First baseman Yuli Gurriel led the charge on Friday, smashing a grand slam in the first inning and tacking on a two-run homer in the second and RBI single in the fifth to help the Astros to a seven-run lead. The Angels eventually returned fire, first with Mike Trout‘s 418-foot homer in the sixth, then with an RBI hit from Francisco Arcia in the seventh, but they couldn’t close the gap in time to overtake the Astros.

On the mound, right-hander Gerrit Cole clinched his 15th win of the year after holding the Angels to seven innings of three-run, 12-strikeout ball. His sixth strikeout of the night — delivered on an 83.1-MPH knuckle curveball to Kaleb Cowart — also marked the 1,000th strikeout of his career to date.
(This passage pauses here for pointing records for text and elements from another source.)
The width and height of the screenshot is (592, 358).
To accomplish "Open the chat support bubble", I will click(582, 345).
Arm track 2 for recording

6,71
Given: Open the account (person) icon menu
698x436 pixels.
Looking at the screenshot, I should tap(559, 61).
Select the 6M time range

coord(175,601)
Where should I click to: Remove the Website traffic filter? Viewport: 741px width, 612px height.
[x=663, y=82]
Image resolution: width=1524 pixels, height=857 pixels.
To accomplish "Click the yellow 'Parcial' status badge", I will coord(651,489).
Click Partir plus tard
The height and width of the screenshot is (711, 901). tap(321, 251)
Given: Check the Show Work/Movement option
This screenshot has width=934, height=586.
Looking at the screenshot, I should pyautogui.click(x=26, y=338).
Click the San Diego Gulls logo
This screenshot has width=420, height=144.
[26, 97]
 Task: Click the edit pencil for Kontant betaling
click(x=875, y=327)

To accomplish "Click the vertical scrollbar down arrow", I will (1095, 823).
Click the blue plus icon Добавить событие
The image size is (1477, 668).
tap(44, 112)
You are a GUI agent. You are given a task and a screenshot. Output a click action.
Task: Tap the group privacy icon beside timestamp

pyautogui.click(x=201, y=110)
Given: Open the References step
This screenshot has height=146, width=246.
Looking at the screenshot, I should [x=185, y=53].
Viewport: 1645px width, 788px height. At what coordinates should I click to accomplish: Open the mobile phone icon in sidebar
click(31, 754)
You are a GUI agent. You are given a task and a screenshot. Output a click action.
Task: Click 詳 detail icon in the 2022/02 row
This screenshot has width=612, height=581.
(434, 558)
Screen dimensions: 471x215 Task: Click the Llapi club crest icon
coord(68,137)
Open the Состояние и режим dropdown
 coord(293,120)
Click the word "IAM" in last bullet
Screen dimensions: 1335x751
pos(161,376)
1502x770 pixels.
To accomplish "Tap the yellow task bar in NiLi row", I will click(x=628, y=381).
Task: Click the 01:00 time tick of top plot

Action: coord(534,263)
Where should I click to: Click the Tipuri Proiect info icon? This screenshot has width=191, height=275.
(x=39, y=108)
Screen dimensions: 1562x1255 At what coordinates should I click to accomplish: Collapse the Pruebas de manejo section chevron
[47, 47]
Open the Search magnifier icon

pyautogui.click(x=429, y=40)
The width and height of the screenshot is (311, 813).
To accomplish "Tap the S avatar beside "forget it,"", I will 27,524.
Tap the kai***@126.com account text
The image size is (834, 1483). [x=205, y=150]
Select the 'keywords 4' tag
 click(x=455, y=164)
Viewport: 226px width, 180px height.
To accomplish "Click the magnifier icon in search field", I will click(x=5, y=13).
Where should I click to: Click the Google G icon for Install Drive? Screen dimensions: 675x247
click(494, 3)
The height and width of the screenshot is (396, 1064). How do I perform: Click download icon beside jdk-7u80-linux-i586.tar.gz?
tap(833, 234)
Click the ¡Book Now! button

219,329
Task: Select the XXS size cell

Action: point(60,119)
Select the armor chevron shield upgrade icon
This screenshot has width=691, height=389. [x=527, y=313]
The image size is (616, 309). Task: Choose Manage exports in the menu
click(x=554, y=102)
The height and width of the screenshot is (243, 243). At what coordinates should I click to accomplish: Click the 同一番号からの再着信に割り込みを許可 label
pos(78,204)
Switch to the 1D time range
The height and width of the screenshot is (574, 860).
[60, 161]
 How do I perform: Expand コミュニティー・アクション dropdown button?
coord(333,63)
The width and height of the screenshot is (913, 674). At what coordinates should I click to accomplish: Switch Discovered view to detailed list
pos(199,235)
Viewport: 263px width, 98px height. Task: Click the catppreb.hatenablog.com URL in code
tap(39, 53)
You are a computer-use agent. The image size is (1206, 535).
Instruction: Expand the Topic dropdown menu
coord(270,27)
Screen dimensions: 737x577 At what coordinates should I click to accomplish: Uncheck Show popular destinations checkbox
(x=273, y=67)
He was backed by flawless performances by lefty reliever Tony Sipp and rookie right-hander Dean Deetz, both of whom turned in scoreless innings as the offense barreled toward an 11-3 finish with Jake Marisnick‘s sac bunt and George Springer‘s three-run shot in the eighth.

Despite having qualified for the playoffs, the Astros still carry a magic number of 6 as they look to clinch a third straight division title. They’re currently up against the Athletics, who entered Friday’s contest against the Twins just four games back of first place in the AL West.